Last updated on November 28, 2020
The adjective in Egyptian Arabic has some special features. In the upcoming weeks, I will gradually examine some peculiarities such as comparative, superlative, agreement, plural forms, etc. In this article, I will focus on the basics: the forming of the adjective.
An adjective (صِفةٌ) is a word that describes another word. Adjectives are masculine and feminine and take the singular and plural form – because they grammatically need to agree with the word they describe
Small, short, thin: diminutive in form – but not in meaning
In Modern Standard Arabic, the word for small is صَغِيرٌ. In Egyptian Arabic, however, you don’t say Sagheer. You say Sughayyar. Why on earth is that?
This has to do with one of the distinctive features of Egyptian Arabic! The pattern that is used for certain adjectives is actually a diminutive form, for example, the word Sughayyar. A diminutive is a word that has been modified to convey a slighter degree of its core meaning, to convey the smallness of the object. For example: a book (كِتاب) – a booklet (كُتَيِّب).
That is weird because Egyptian Arabic is famous for speeding up Arabic and getting rid of everything that would lengthen speech acoustically.
What is crucial here: These words are diminutive in FORM – but not in MEANING! In fact, you don’t have any other option but to use the diminutive form if you want to express words such as small, short, or thin.

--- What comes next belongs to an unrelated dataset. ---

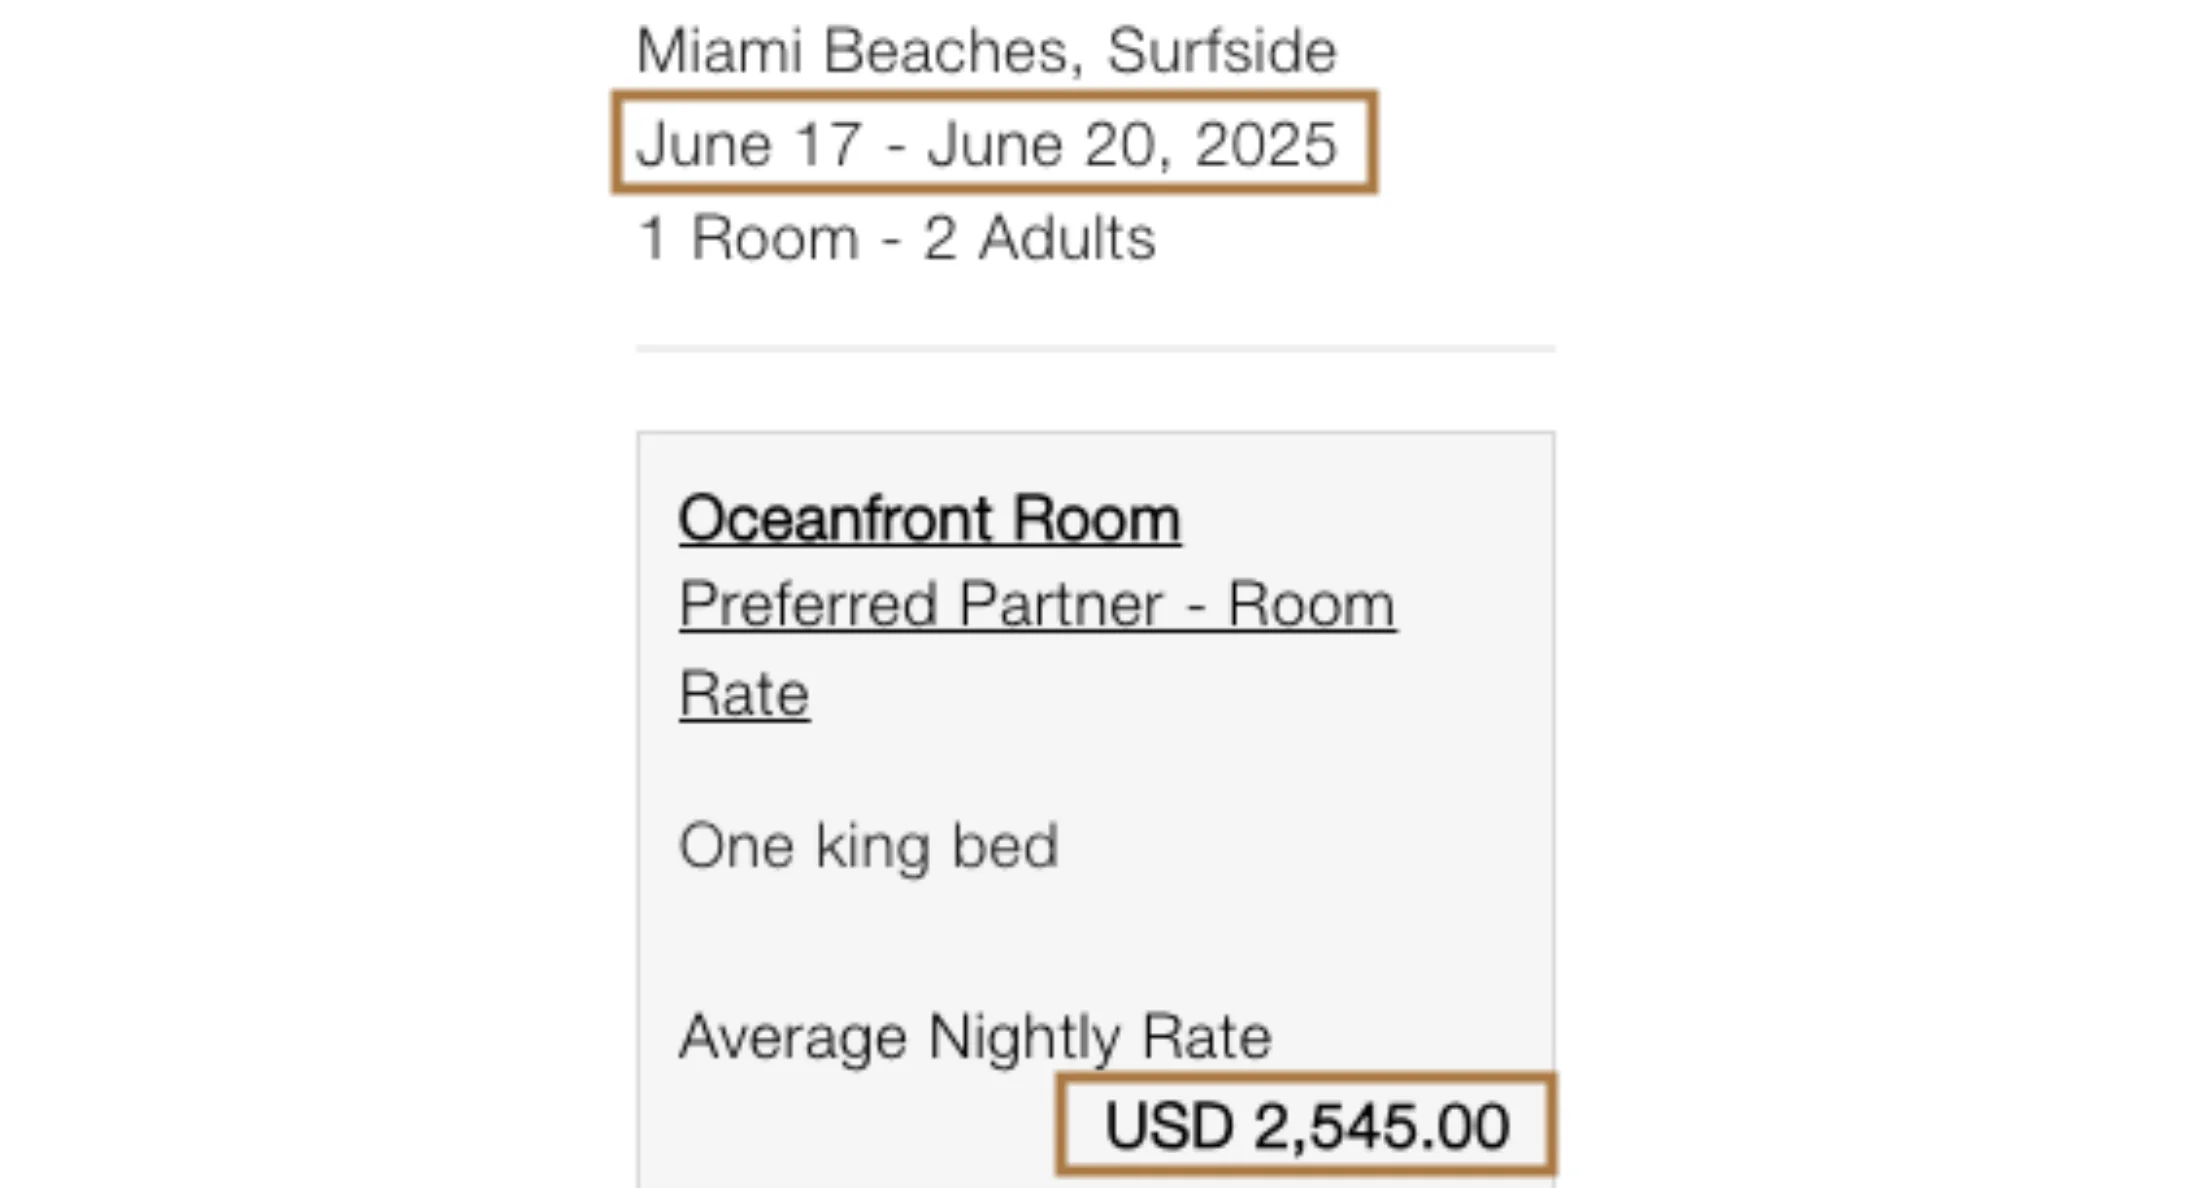This screenshot has height=1188, width=2185.
Task: Click the USD 2,545.00 price box
Action: (x=1306, y=1124)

Adjectives formed from prepositions
This blended form is typical for Arabic dialects. You use a preposition and add -aani: انِي
Irregular forms. When و comes into the game.
When you have a weak letter حَرْف الْعِلّةِ) in the root in the third (last) place, then usually the letter و pops up.

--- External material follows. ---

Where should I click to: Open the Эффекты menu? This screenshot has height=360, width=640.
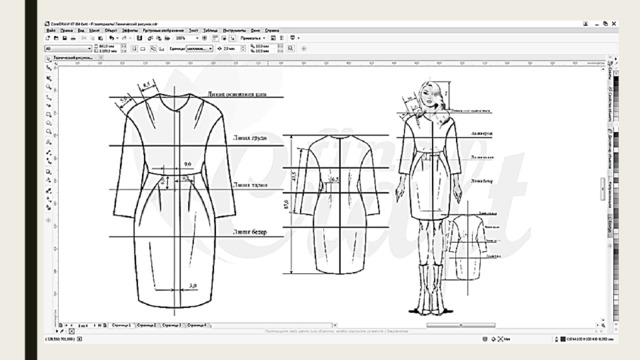tap(130, 31)
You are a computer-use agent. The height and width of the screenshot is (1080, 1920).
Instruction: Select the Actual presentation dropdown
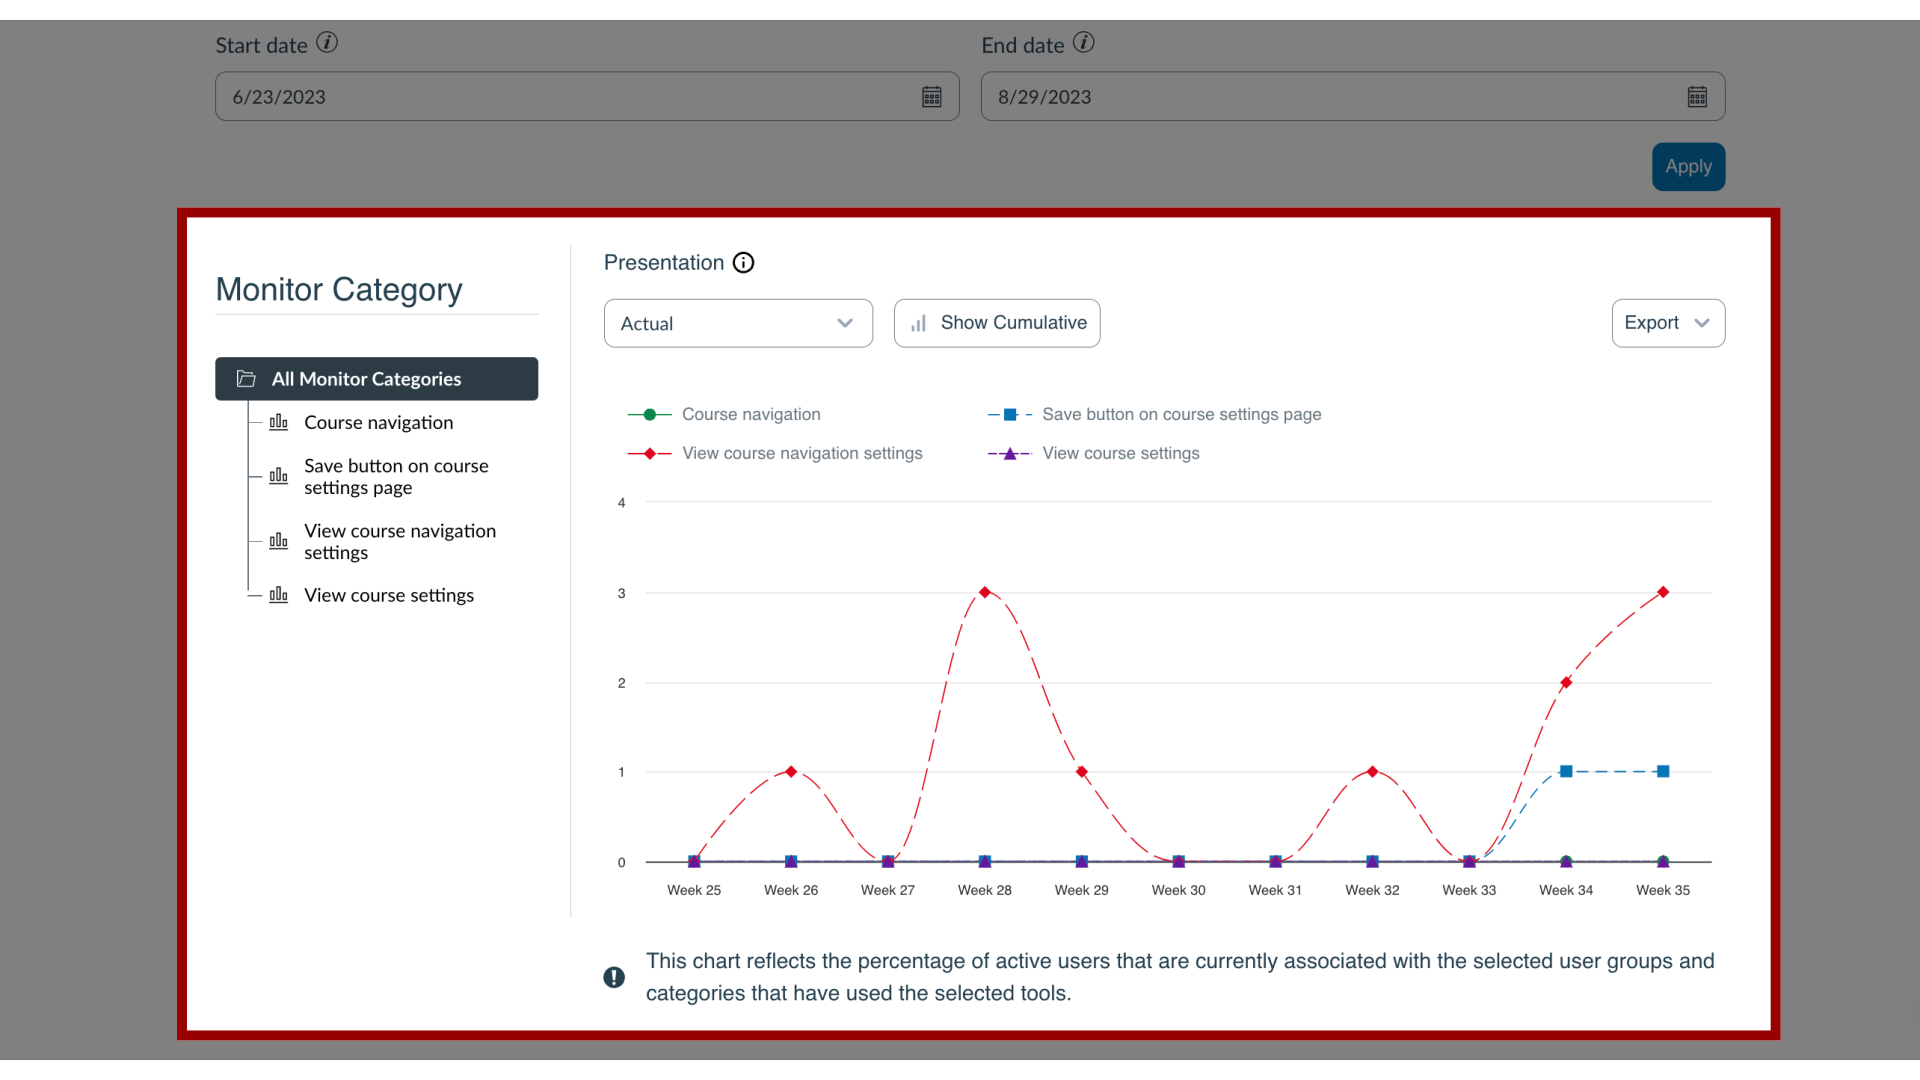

The same is true for words which have only two root letters, for example, the Arabic word for hand: يَد
Adjectives derived from places: اوِي
Usually Arabic students in Egypt are asked if they like soccer, in particular, if their favorite team is Ahli or Zamalek. In Arabic, the question is often: inta ahlaawi?
Grammatically speaking, we need to deal here with a Nisba adjective (نِسْبة): an adjective usually derived from place names.
In Modern Standard Arabic, you simply use the doubled letter ي resulting in مِصْرِيٌّ for Egyptian. In Egyptian Arabic, however, you oftentimes use the ending اوي instead.
|people living in the desert||صَحْراوِي||Sa7raawi|
The feminine form is formed by adding ة resulting in maSraawiyya (مَصْراوِيّة). The plural by adding ين resulting in Masrawiyyeen (مَصْراوِيِين).
There are some exceptions. Also, sometimes the regular Nisba is used. For example, from Assiout: asyuuTi (اَسْيُوطِي) or Alexandrian: iskandaraani (اِسْكِنْدَرانِي)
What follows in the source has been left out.